L’économie n’est pas simplement faite pour la création de richesses, mais aussi pour la répartition. L’économie doit être organisée, régulée. L’économie doit porter de la croissance, donc de l’espérance ! Voilà ce que vous avez à faire. Et nous, Etats, et notamment le mien, nous devons faciliter les échanges, ouvrir les marchés, être capables de développer les investissements. Et en même temps faire en sorte que nous puissions regarder dans le long terme avec des investissements qui n’ont pas forcément la rentabilité d’aujourd’hui mais qui assureront la rentabilité de demain, et je pense notamment à la transition énergétique. 

Voilà, Monsieur le Président, mon message de Davos. Il y a des moments dans l’Histoire où les défis globaux appellent des réponses courageuses. Il y a des périodes dans l’Histoire où, entre le meilleur et le pire, entre le bien et le mal, tout peut se jouer, tout peut basculer dans un sens ou dans un autre. Dans la guerre contre le terrorisme, dans la lutte contre le réchauffement climatique, dans la réduction des inégalités à l’échelle planétaire, beaucoup dépendra des Etats, mais aussi de vous, des acteurs économiques de première importance. Ce qui vous est demandé est ce que vous exigez vous-mêmes, à juste raison, de vos gouvernements : de l’audace, de la constance, de l’ambition, une vision à long terme. 
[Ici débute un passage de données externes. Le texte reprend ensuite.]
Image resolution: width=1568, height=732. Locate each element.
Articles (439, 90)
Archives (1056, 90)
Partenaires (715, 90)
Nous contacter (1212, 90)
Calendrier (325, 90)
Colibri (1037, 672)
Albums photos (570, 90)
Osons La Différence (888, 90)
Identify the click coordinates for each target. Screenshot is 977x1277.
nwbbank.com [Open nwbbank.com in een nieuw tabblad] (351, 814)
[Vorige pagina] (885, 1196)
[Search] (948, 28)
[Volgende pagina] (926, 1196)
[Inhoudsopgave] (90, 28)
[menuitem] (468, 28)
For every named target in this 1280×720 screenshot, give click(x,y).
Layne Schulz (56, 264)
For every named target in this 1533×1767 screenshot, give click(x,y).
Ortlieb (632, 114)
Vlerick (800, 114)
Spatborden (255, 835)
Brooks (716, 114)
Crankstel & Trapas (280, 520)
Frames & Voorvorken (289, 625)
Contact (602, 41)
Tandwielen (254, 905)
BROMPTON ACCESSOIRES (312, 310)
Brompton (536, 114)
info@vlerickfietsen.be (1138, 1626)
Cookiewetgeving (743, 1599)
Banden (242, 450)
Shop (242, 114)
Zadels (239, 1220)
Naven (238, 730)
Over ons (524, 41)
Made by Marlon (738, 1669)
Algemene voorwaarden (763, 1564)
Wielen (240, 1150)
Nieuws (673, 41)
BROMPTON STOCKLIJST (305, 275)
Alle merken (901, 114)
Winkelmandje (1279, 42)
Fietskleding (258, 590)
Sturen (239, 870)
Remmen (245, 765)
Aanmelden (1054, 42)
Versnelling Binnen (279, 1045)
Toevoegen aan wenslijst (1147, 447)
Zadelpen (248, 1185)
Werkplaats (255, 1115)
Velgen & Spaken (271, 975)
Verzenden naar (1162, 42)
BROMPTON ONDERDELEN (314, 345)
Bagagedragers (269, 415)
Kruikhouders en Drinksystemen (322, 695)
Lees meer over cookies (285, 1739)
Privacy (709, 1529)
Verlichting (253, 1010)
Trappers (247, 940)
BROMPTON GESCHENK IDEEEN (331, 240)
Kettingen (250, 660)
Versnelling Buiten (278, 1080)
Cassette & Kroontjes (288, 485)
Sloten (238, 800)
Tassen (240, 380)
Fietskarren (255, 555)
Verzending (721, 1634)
Mesdames et Messieurs, ce moment est arrivé. Nous sommes solidaires. Nous devons tous prendre nos responsabilités. Nous devons décider, choisir, investir, innover et en même temps, être capables de régler les grandes questions de la planète. Et nous n’avons qu’un seul but : la sécurité, le développement et la solidarité ; c'est-à-dire une seule mission : sauvegarder, protéger et transmettre la planète. Merci.